Мой последний оплот — московские параллели: Фобур Монмартр на Тверском бульваре, оцифрованные, словно авеню Нью-Йорка, Парковые улицы в Измайлово, здание Ссудной казны в Настасьинском переулке — московская фантазия на тему Нотр-Дам, неточный макет электростанции Баттерси на Раушской набережной и, наконец, Крымский мост — фундаментальное парение над Европой. Но даже несмотря на эти чинные прелести, оле тебе, Москва! Разные улицы с разными домами в них, небольшие случайные площади, встречающиеся на пути, — все это заполнено какой-то тревожной энергией, от потоков которой хочется ускользнуть как можно скорее, и я, выдержав три-четыре часа, бегу в свою Крюковскую глухомань, но и туда приходит тяжелый воздух Москвы, над соснами и елками повисают те же нездоровые облака и невидимые дуги. И я не в силах оставаться здесь надолго. Я куплю сенбернара и уеду отсюда прочь. По дедушкиному велению, по моему хотению — в Кандалакшу или Талгай. Буду жить там в бревенчатом доме, гладить шерстяного пса и есть печенье с медом. А пока приобрел вентилятор.

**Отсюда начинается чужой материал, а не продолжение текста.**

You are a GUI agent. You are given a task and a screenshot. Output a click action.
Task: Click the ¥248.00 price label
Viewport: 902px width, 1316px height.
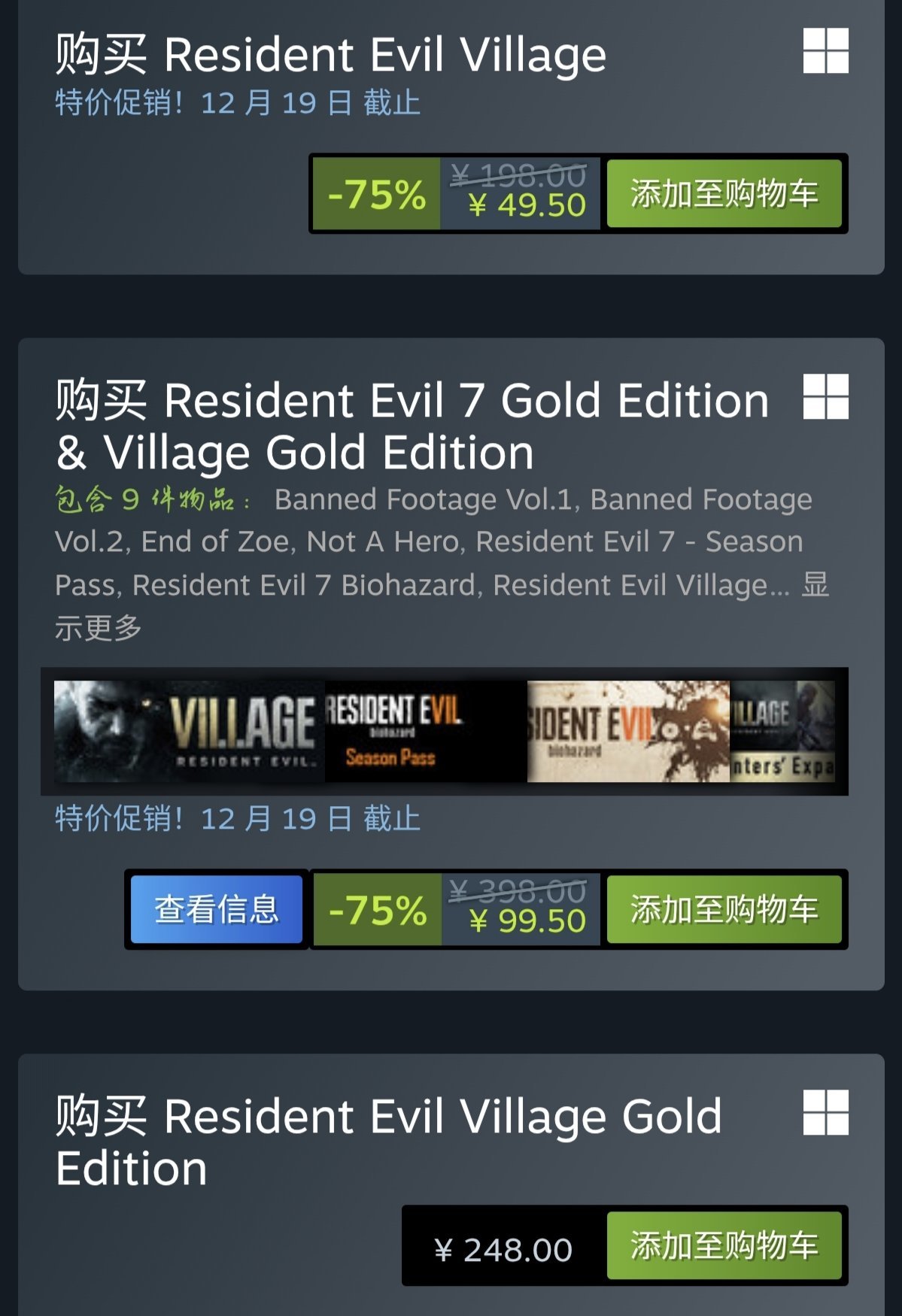(x=503, y=1250)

Я вышел, ударив дверью свернувшуюся у входа в общагу овчарку. Извинился и поспешил к остановке, где стояли примерившие с утра теплую осеннюю одежду граждане. На мои свитер и джинсовую курточку они посмотрели с недоумением, скорее даже с сочувствием. Но тут же отвернулись, укрываясь от порыва студеного ветра.